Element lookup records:
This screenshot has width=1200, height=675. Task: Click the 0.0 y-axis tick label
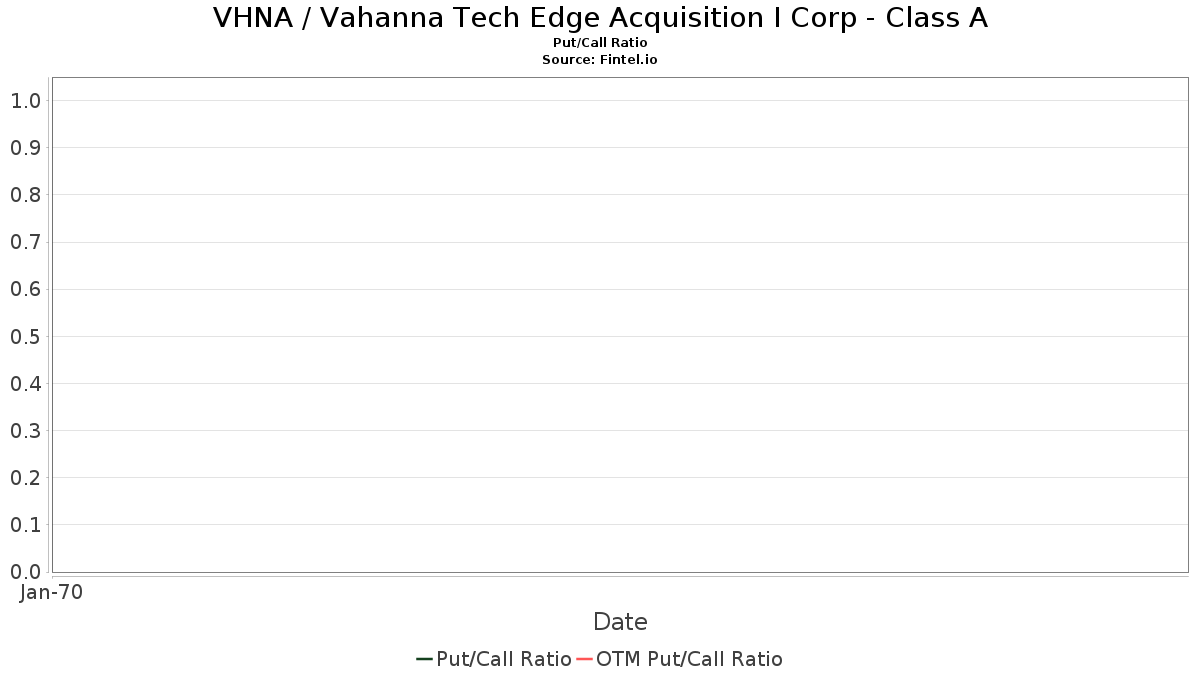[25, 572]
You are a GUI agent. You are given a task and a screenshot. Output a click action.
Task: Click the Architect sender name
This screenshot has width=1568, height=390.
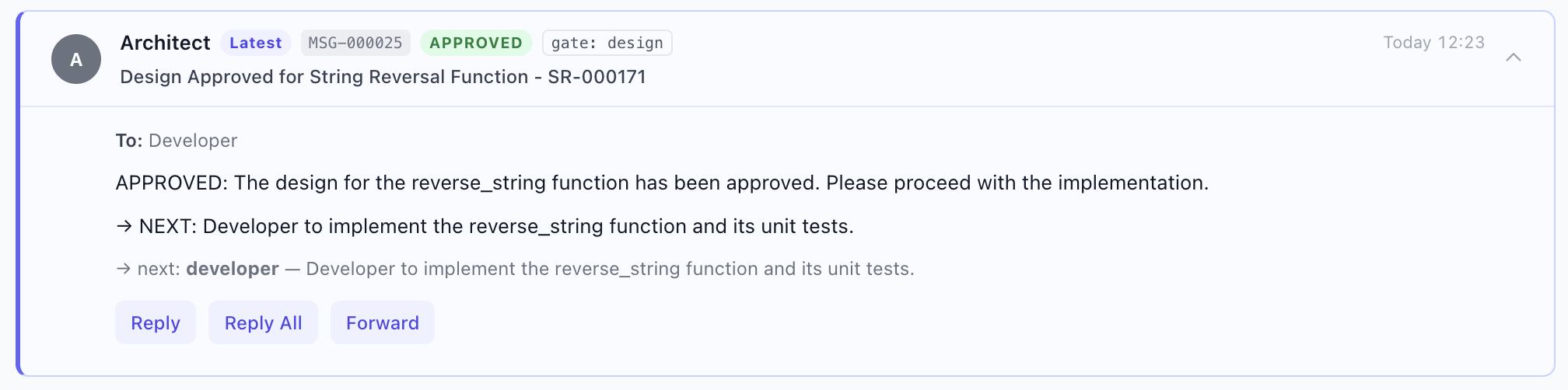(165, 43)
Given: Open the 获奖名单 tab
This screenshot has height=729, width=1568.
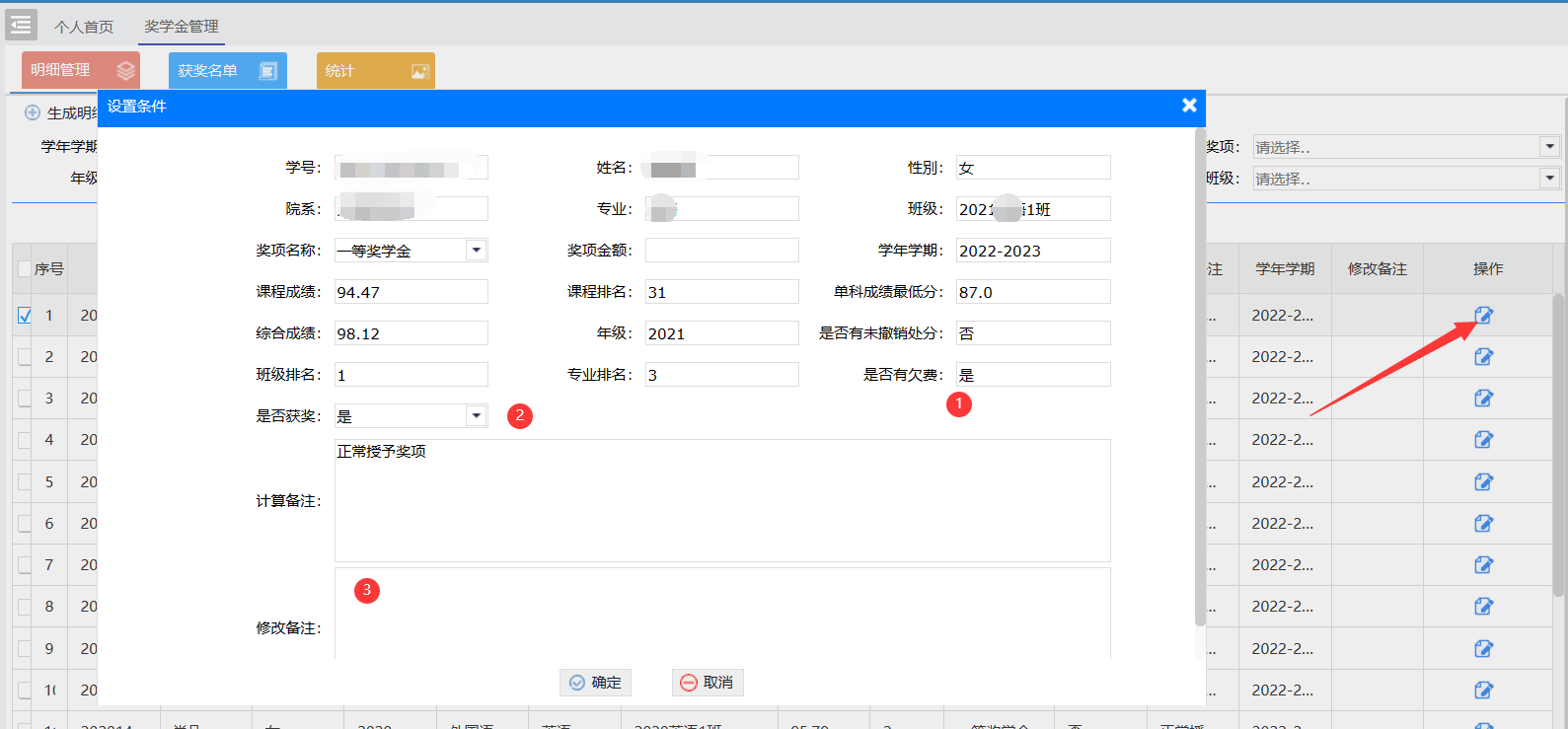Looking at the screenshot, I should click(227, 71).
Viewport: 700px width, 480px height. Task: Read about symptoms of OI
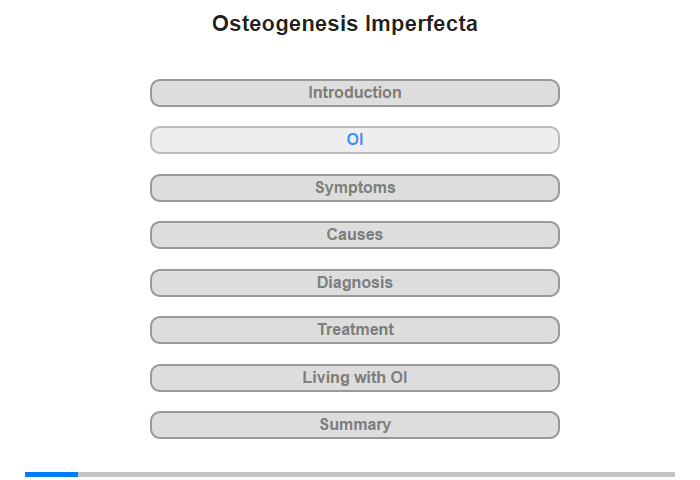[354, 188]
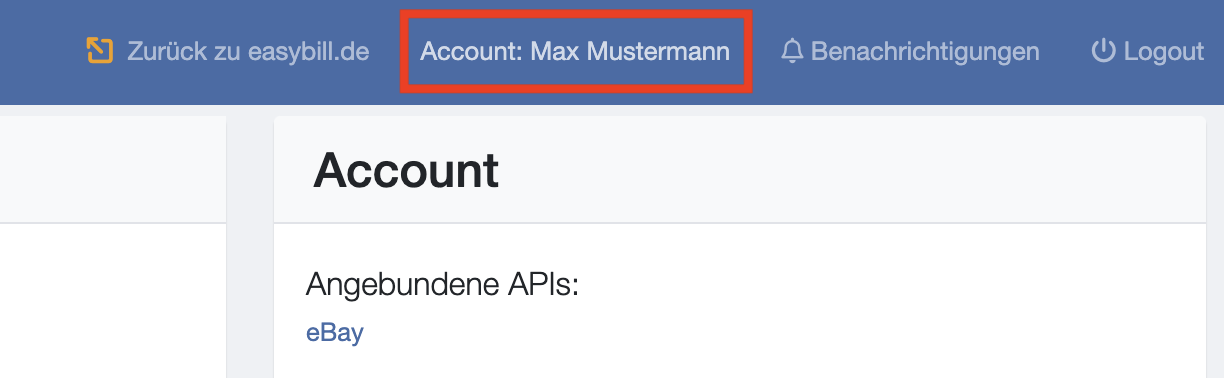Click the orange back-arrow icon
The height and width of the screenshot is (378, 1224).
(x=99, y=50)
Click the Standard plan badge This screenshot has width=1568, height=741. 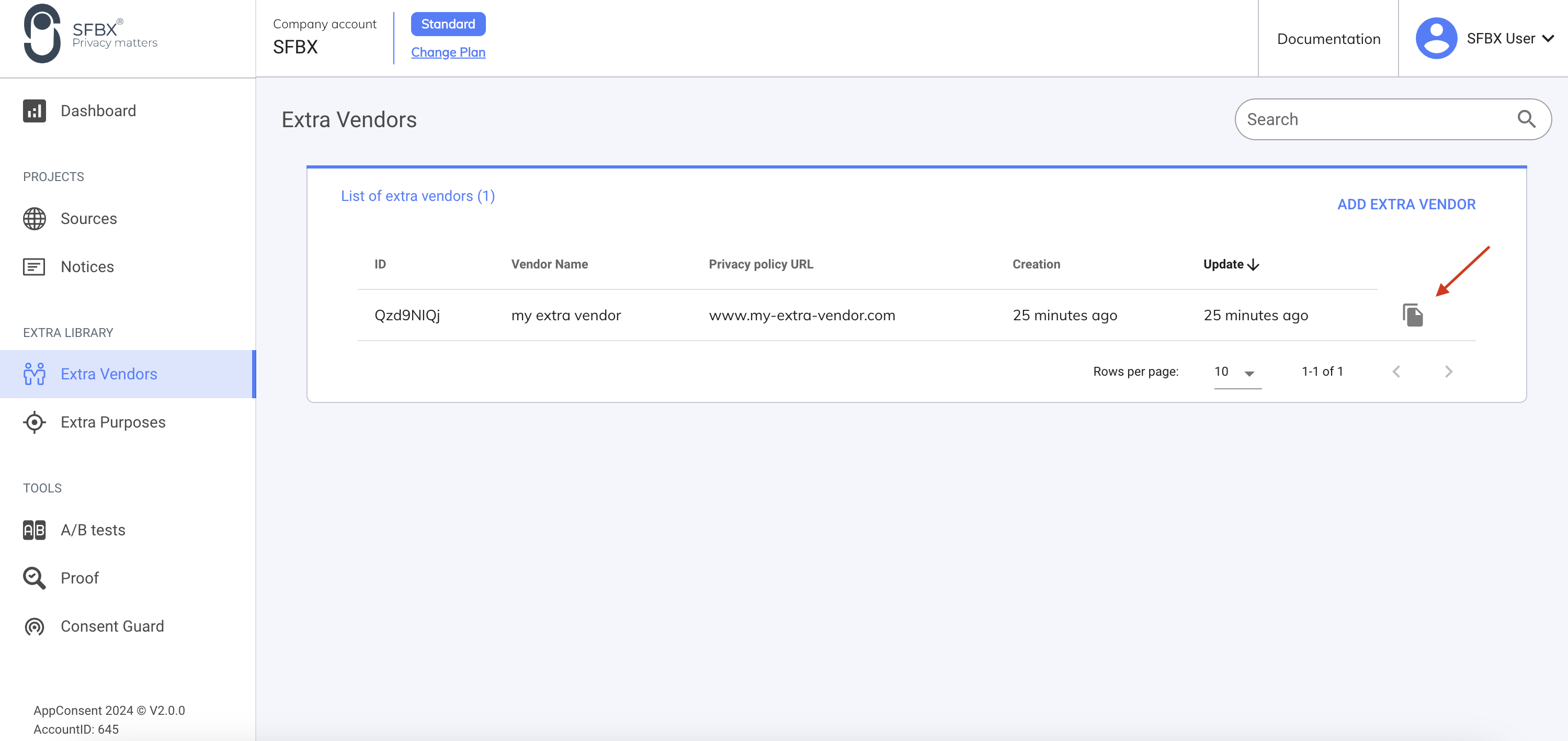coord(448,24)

Given exercise
Copy out the lines of the material starting at the line containing "You are a GUI" and ending after the line containing "Looking at the". Omit the pictures.

Exercise answer
You are a GUI agent. You are given a task and a screenshot. Output a click action.
Task: Click the Architect sender name
This screenshot has width=1568, height=390.
(165, 43)
Given: Open the 获奖名单 tab
This screenshot has height=729, width=1568.
Looking at the screenshot, I should click(227, 71).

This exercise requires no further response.